La pelle et la pioche ont remplacé dans nos mains le fusil d'assaut et les jumelles. Elles pour ouvrir de nouveaux sillons, boyaux et tranchées à l'abri des regards ennemis qui battent notre secteur des feux de leurs snipers et qui ont tué cette semaine 2 de nos camarades...
Quelle situation étrange que de s'enterrer pour éviter les enterrements. Mais c'est ainsi, et à la guerre plus qu'ailleurs peut-être, "la sueur épargne le sang".
Dimanche 10 décembre 2017
Couchés ou à genoux, à l'abri des plis du terrain, nous remous la terre du fossé au parapet et sans relâche un siècle après la "der des ders" cette terre européenne.
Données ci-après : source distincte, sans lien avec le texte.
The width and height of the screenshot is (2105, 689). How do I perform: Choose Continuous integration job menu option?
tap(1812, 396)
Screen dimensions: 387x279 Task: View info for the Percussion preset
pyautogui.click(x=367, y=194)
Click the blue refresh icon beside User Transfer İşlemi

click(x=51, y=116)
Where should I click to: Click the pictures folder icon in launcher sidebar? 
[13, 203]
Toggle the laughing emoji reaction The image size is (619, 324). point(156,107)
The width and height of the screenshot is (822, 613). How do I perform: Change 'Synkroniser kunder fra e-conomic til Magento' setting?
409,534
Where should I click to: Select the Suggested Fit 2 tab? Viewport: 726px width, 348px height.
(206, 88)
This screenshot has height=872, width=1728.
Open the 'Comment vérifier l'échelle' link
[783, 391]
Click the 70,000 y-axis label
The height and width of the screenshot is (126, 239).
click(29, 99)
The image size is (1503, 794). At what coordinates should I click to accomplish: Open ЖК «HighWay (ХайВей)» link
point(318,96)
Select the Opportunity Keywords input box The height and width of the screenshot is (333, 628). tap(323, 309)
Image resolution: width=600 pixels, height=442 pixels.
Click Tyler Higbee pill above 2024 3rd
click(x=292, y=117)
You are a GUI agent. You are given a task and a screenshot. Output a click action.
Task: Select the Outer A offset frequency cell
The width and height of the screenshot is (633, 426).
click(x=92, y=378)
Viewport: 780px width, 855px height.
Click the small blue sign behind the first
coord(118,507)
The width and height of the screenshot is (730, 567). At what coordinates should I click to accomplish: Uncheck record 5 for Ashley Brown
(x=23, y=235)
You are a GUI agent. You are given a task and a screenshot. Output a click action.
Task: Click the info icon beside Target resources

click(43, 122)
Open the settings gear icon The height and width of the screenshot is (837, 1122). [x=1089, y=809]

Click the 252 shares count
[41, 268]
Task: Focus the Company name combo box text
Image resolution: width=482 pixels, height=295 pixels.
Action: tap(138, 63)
Régulièrement nous interrompons notre labeur pour inaugurer nos tranchées inachevées sous les tirs d'une l'artillerie ukrainienne qui nous encourage à creuser plus vite et profond !
Dans l'après midi je croise Sébastien Hairon effectuant une liaison sous les tirs ukrainiens. Quelques minutes francophones à l'abri d'un pan mur noirci avant de reprendre pelle et fusil vers un horizon tonnant.
Le soir, après quelques heures de repos, une alerte réveille nos corps éreintés pour un sempiternel retour vers ce front, mais cette fois casqués et les armes vers l'avant, dans ce labyrinthe fragile que l'ennemi cherche à nouveau à envahir...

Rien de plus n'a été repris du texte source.